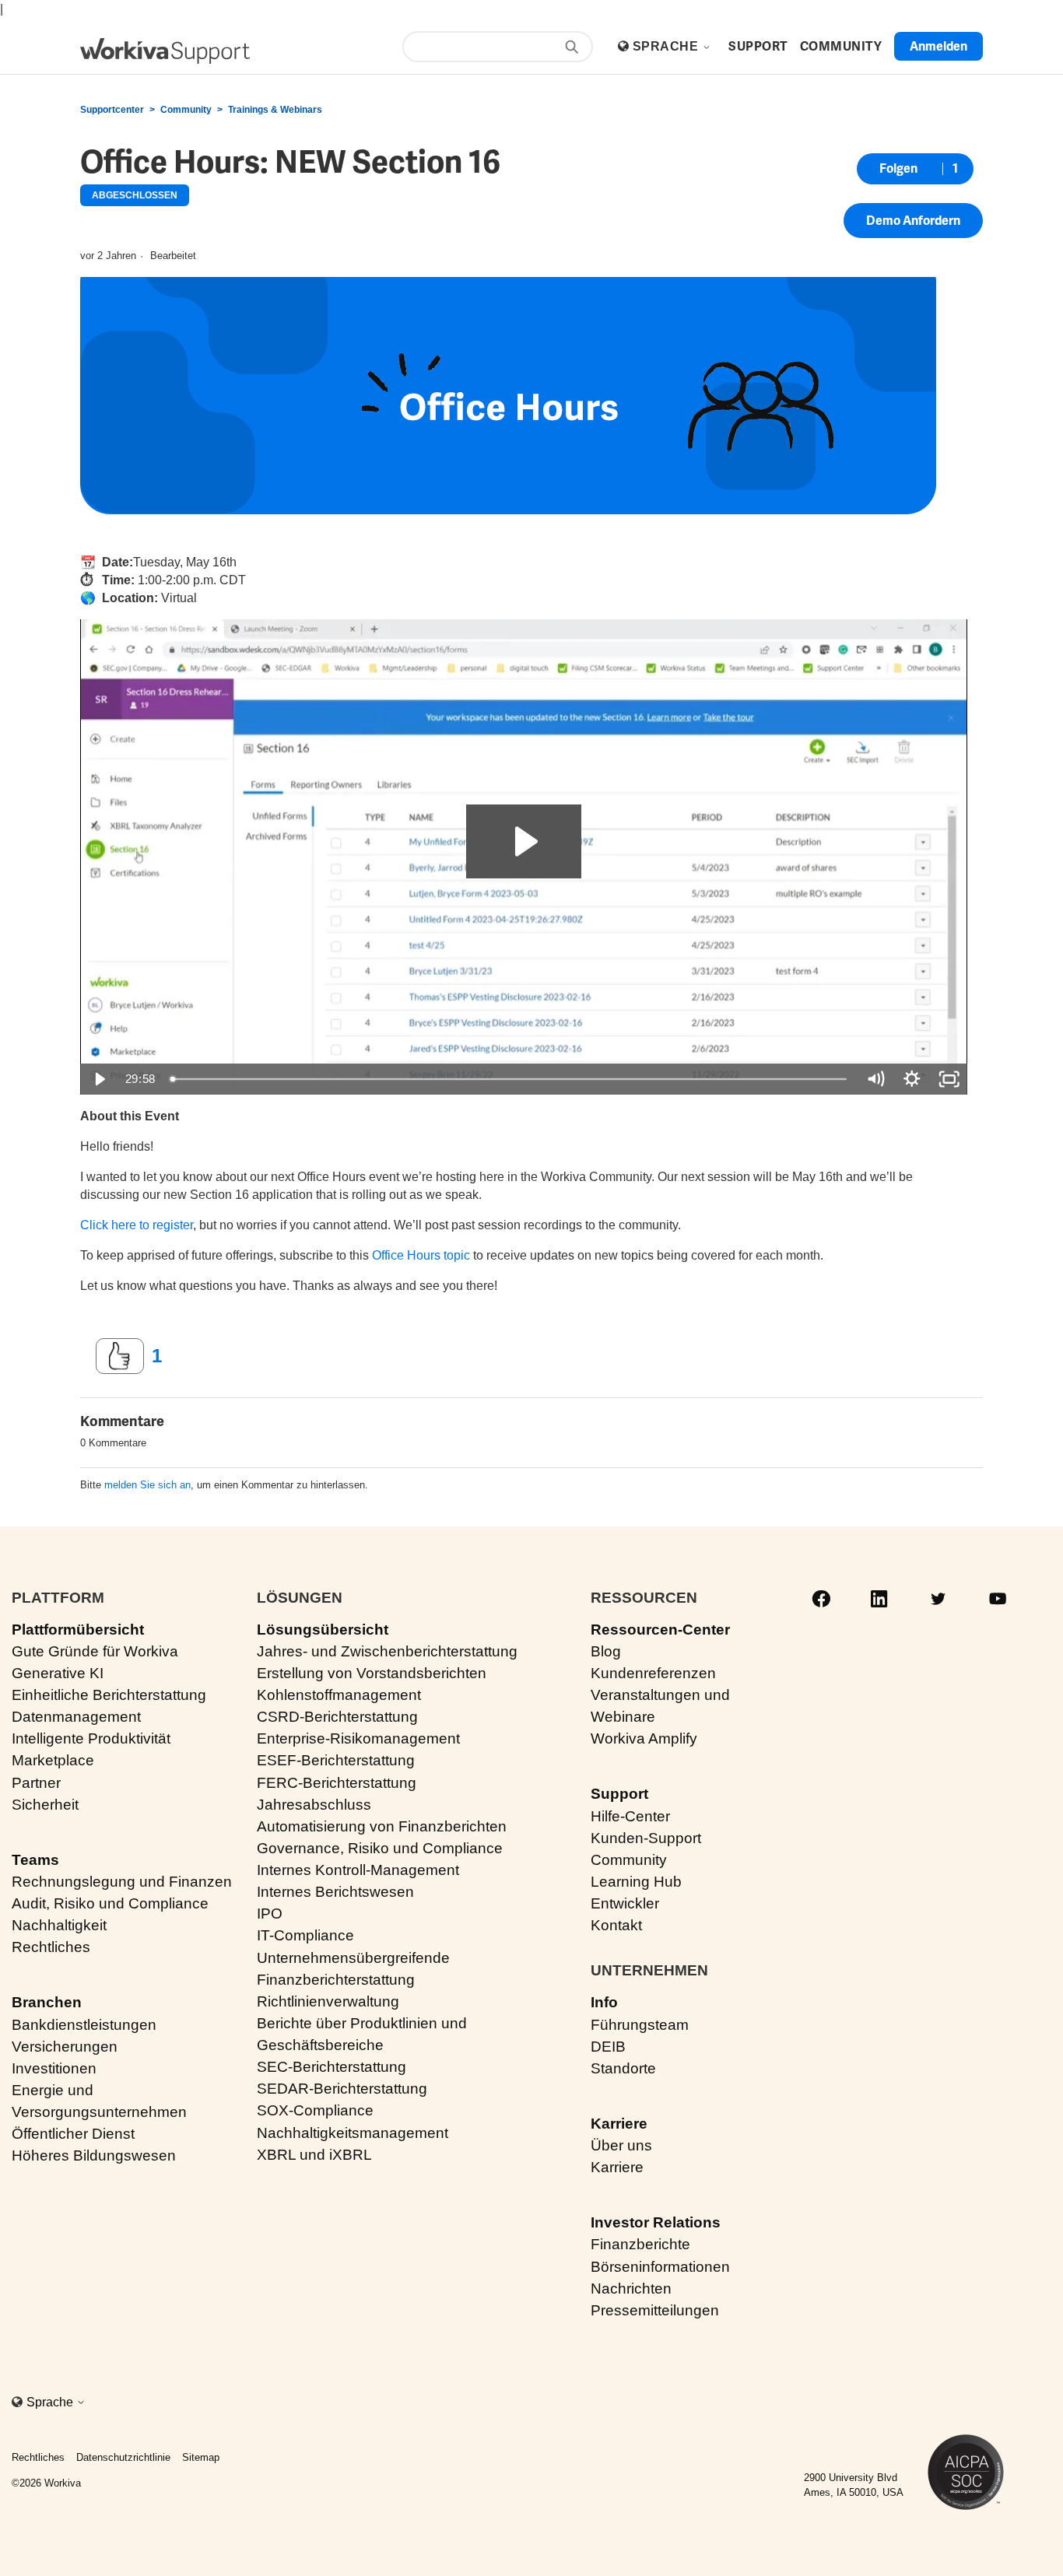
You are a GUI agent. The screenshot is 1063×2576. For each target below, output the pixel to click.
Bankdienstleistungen (84, 2025)
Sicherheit (45, 1804)
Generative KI (57, 1673)
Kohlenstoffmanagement (339, 1695)
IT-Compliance (305, 1935)
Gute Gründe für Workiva (95, 1651)
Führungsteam (640, 2025)
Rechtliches (51, 1947)
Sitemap (200, 2457)
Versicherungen (65, 2046)
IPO (269, 1913)
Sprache (667, 46)
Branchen (47, 2002)
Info (604, 2002)
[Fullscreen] (949, 1079)
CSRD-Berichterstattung (337, 1717)
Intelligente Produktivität (91, 1738)
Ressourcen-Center (660, 1629)
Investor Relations (656, 2222)
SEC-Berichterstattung (331, 2067)
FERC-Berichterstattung (336, 1783)
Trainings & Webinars (275, 109)
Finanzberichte (640, 2244)
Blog (606, 1651)
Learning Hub (636, 1881)
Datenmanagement (76, 1717)
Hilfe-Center (630, 1816)
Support (619, 1794)
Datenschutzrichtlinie (123, 2457)
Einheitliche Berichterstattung (109, 1695)
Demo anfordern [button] (913, 220)
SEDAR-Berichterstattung (342, 2088)
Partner (36, 1783)
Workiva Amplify (644, 1738)
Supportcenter (112, 109)
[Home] (165, 51)
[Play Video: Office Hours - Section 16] (523, 841)
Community (186, 109)
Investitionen (54, 2068)
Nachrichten (631, 2288)
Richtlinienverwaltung (328, 2001)
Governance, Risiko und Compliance (380, 1848)
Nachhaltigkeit (59, 1925)
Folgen (898, 168)
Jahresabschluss (314, 1804)
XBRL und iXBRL (314, 2155)
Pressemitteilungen (655, 2310)
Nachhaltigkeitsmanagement (352, 2133)
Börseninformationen (660, 2267)
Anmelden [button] (938, 46)
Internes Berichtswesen (335, 1892)
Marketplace (53, 1760)
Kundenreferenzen (653, 1673)
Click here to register (136, 1225)
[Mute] (875, 1079)
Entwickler (625, 1903)
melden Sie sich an (147, 1485)
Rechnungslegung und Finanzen (122, 1881)
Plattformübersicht (78, 1629)
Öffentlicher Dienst (73, 2134)
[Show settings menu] (912, 1079)
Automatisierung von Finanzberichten (382, 1826)
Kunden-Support (646, 1838)
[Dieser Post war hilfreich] (120, 1356)
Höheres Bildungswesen (94, 2155)
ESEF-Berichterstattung (336, 1760)
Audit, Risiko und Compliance (110, 1903)
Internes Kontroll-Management (358, 1870)
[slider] (510, 1079)
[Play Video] (99, 1079)
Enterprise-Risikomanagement (358, 1738)
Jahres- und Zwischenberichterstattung (387, 1651)
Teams (35, 1860)
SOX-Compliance (315, 2110)
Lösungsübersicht (322, 1629)
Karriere (619, 2123)
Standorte (623, 2068)
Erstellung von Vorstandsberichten (371, 1673)
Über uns (621, 2145)
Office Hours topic (421, 1255)
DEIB (608, 2046)
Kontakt (616, 1925)
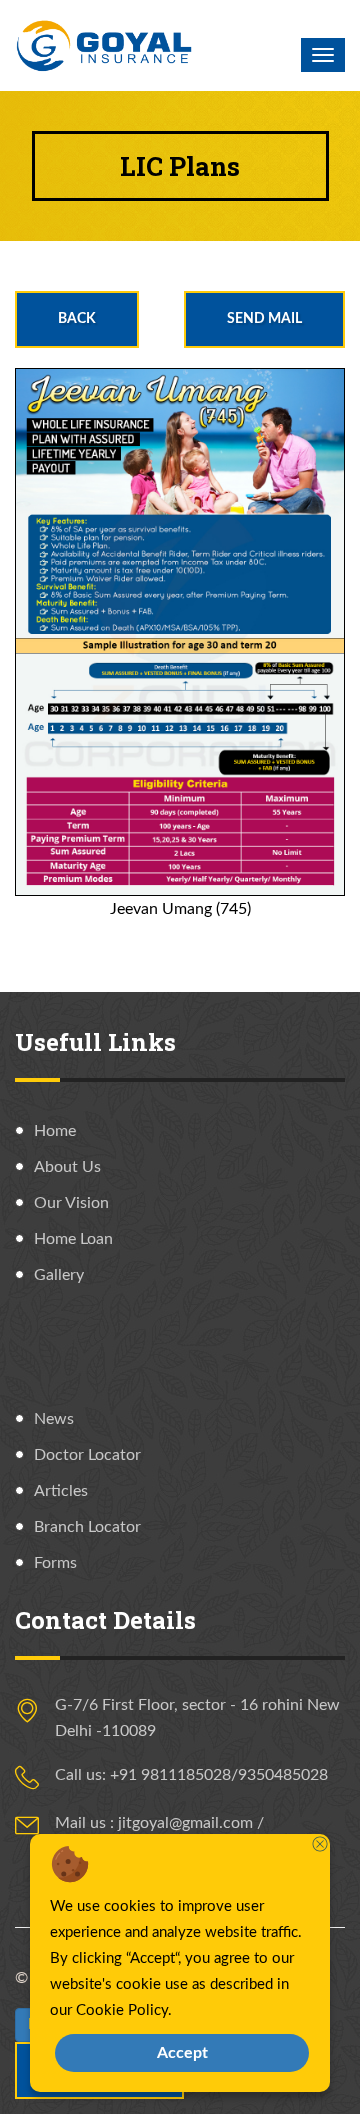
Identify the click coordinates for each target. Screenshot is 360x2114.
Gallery (59, 1275)
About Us (67, 1167)
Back (77, 319)
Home (55, 1131)
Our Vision (71, 1203)
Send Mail (264, 319)
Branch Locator (87, 1527)
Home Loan (73, 1239)
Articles (61, 1491)
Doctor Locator (87, 1455)
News (54, 1419)
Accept (182, 2053)
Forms (55, 1563)
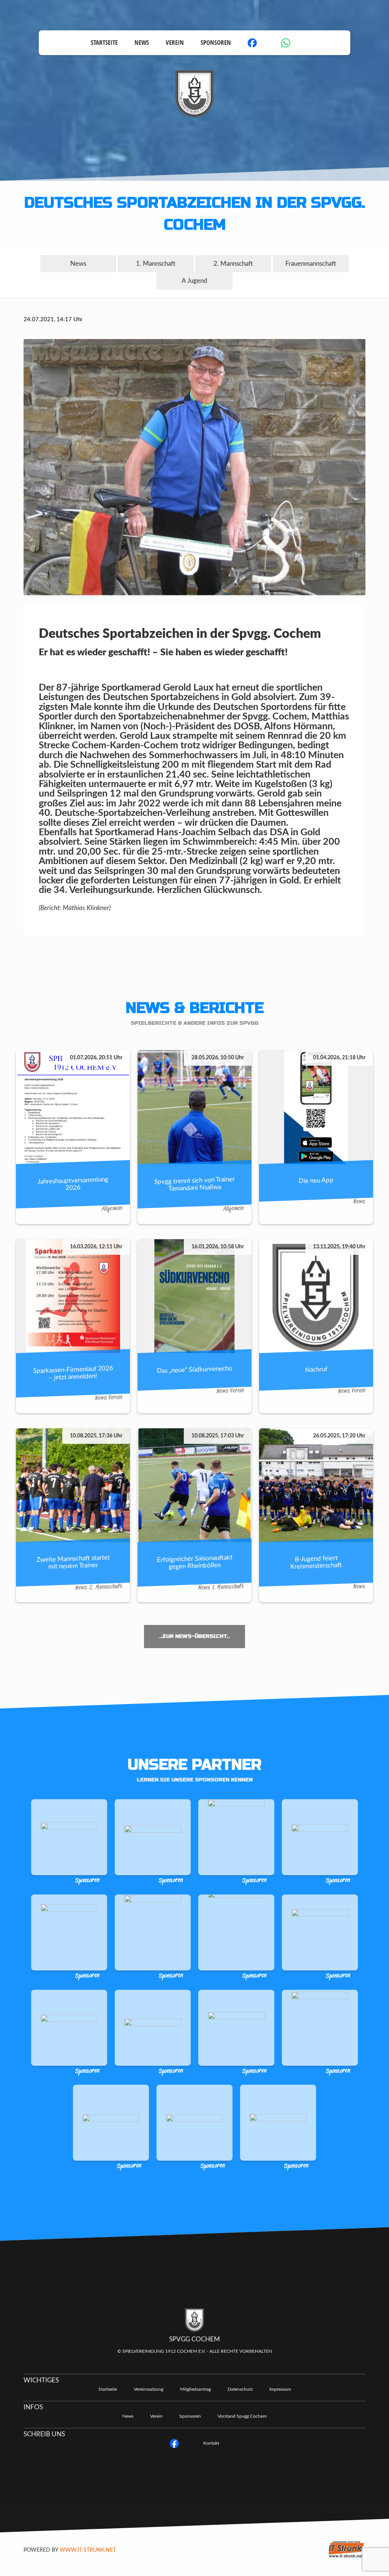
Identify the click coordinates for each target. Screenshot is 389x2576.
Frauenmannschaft (310, 263)
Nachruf (316, 1369)
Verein (175, 42)
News (141, 42)
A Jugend (194, 281)
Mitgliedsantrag (195, 2389)
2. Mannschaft (233, 263)
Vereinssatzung (148, 2389)
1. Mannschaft (156, 263)
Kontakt (211, 2443)
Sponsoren (216, 42)
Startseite (104, 42)
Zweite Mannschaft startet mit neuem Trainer (73, 1562)
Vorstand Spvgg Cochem (242, 2416)
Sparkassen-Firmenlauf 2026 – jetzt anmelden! (73, 1372)
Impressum (280, 2389)
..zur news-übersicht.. (194, 1636)
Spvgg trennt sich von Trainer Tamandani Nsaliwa (194, 1183)
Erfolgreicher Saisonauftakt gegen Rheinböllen (194, 1562)
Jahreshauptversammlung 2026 (73, 1183)
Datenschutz (240, 2389)
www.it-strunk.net (88, 2550)
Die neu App (316, 1180)
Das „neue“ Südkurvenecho (194, 1369)
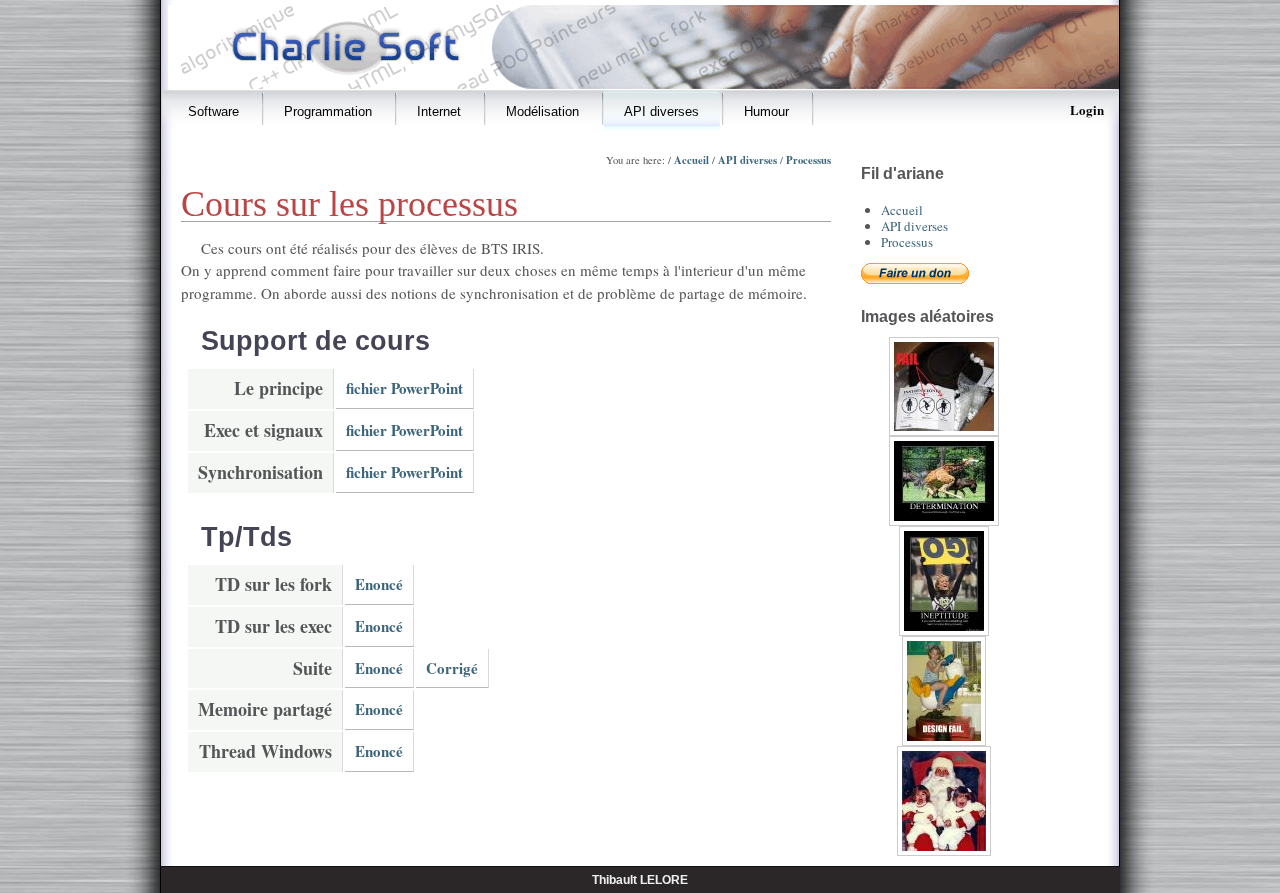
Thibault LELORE (640, 879)
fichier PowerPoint (404, 388)
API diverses (747, 160)
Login (1087, 109)
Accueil (691, 160)
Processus (808, 160)
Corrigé (452, 668)
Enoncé (379, 584)
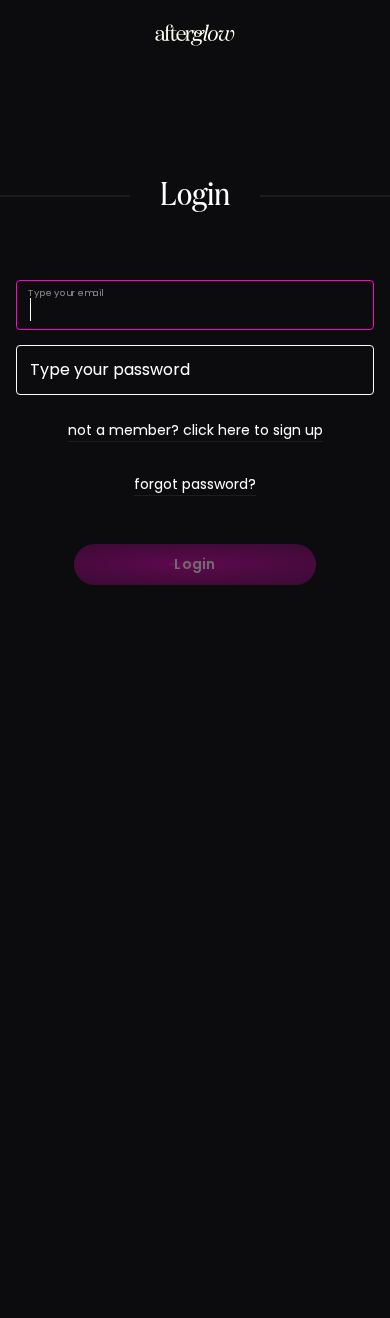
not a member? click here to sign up (195, 430)
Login (194, 564)
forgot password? (195, 484)
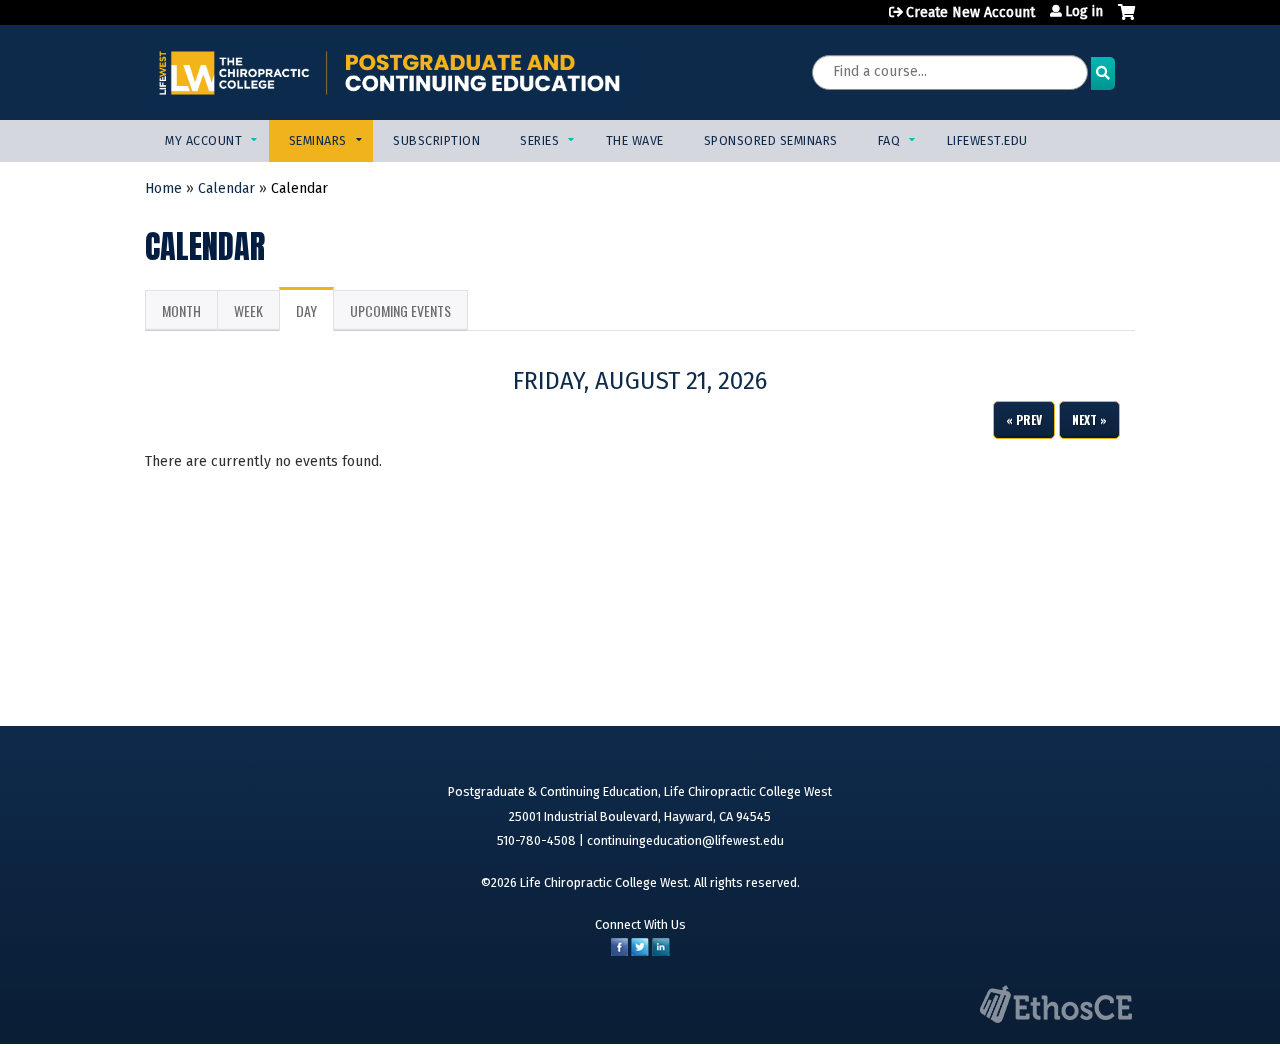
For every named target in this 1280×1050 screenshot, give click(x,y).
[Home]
────────
#### [Exercise prompt]
From the first record to the last, retype everything exactly except the images.

#### [Response]
You are a GUI agent. The screenshot is 1063×2576. For each target below, output the pixel to click.
Bankdienstleistungen (84, 2025)
Sicherheit (45, 1804)
Generative KI (57, 1673)
Kohlenstoffmanagement (339, 1695)
IT-Compliance (305, 1935)
Gute Gründe für Workiva (95, 1651)
Führungsteam (640, 2025)
Rechtliches (51, 1947)
Sitemap (200, 2457)
Versicherungen (65, 2046)
IPO (269, 1913)
Sprache (667, 46)
Branchen (47, 2002)
Info (604, 2002)
[Fullscreen] (949, 1079)
CSRD-Berichterstattung (337, 1717)
Intelligente Produktivität (91, 1738)
Ressourcen-Center (660, 1629)
Investor Relations (656, 2222)
SEC-Berichterstattung (331, 2067)
FERC-Berichterstattung (336, 1783)
Trainings & Webinars (275, 109)
Finanzberichte (640, 2244)
Blog (606, 1651)
Learning Hub (636, 1881)
Datenmanagement (76, 1717)
Hilfe-Center (630, 1816)
Support (619, 1794)
Datenschutzrichtlinie (123, 2457)
Einheitliche Berichterstattung (109, 1695)
Demo anfordern [button] (913, 220)
SEDAR-Berichterstattung (342, 2088)
Partner (36, 1783)
Workiva Amplify (644, 1738)
Supportcenter (112, 109)
[Home] (165, 51)
[Play Video: Office Hours - Section 16] (523, 841)
Community (186, 109)
Investitionen (54, 2068)
Nachrichten (631, 2288)
Richtlinienverwaltung (328, 2001)
Governance, Risiko und Compliance (380, 1848)
Nachhaltigkeit (59, 1925)
Folgen (898, 168)
Jahresabschluss (314, 1804)
XBRL und iXBRL (314, 2155)
Pressemitteilungen (655, 2310)
Nachhaltigkeitsmanagement (352, 2133)
Börseninformationen (660, 2267)
Anmelden [button] (938, 46)
Internes Berichtswesen (335, 1892)
Marketplace (53, 1760)
Kundenreferenzen (653, 1673)
Click here to register (136, 1225)
[Mute] (875, 1079)
Entwickler (625, 1903)
melden Sie sich an (147, 1485)
Rechnungslegung und Finanzen (122, 1881)
Plattformübersicht (78, 1629)
Öffentlicher Dienst (73, 2134)
[Show settings menu] (912, 1079)
Automatisierung von Finanzberichten (382, 1826)
Kunden-Support (646, 1838)
[Dieser Post war hilfreich] (120, 1356)
Höheres Bildungswesen (94, 2155)
ESEF-Berichterstattung (336, 1760)
Audit, Risiko und Compliance (110, 1903)
Internes Kontroll-Management (358, 1870)
[slider] (510, 1079)
[Play Video] (99, 1079)
Enterprise-Risikomanagement (358, 1738)
Jahres- und Zwischenberichterstattung (387, 1651)
Teams (35, 1860)
SOX-Compliance (315, 2110)
Lösungsübersicht (322, 1629)
Karriere (619, 2123)
Standorte (623, 2068)
Erstellung von Vorstandsberichten (371, 1673)
Über uns (621, 2145)
Office Hours topic (421, 1255)
DEIB (608, 2046)
Kontakt (616, 1925)
Identify the click coordinates for each target. Screenshot is 360x2114.
Gallery (59, 1275)
About Us (67, 1167)
Back (77, 319)
Home (55, 1131)
Our Vision (71, 1203)
Send Mail (264, 319)
Branch Locator (87, 1527)
Home Loan (73, 1239)
Articles (61, 1491)
Doctor Locator (87, 1455)
News (54, 1419)
Accept (182, 2053)
Forms (55, 1563)
Identify the click coordinates for each target. Screenshot is 389x2576.
Frauenmannschaft (310, 263)
Nachruf (316, 1369)
Verein (175, 42)
News (141, 42)
A Jugend (194, 281)
Mitgliedsantrag (195, 2389)
2. Mannschaft (233, 263)
Vereinssatzung (148, 2389)
1. Mannschaft (156, 263)
Kontakt (211, 2443)
Sponsoren (216, 42)
Startseite (104, 42)
Zweite Mannschaft startet mit neuem Trainer (73, 1562)
Vorstand Spvgg Cochem (242, 2416)
Sparkassen-Firmenlauf 2026 – jetzt anmelden! (73, 1372)
Impressum (280, 2389)
..zur news-übersicht.. (194, 1636)
Spvgg trennt sich von Trainer Tamandani Nsaliwa (194, 1183)
Erfolgreicher Saisonauftakt gegen Rheinböllen (194, 1562)
Jahreshauptversammlung 2026 (73, 1183)
Datenschutz (240, 2389)
www.it-strunk.net (88, 2550)
Die neu App (316, 1180)
Das „neue“ Südkurvenecho (194, 1369)
Thibault LELORE (640, 879)
fichier PowerPoint (404, 388)
API diverses (747, 160)
Login (1087, 109)
Accueil (691, 160)
Processus (808, 160)
Corrigé (452, 668)
Enoncé (379, 584)
not a member? click here to sign up (195, 430)
Login (194, 564)
forgot password? (195, 484)
For every named target in this 1280×1050 screenshot, give click(x,y).
[Home]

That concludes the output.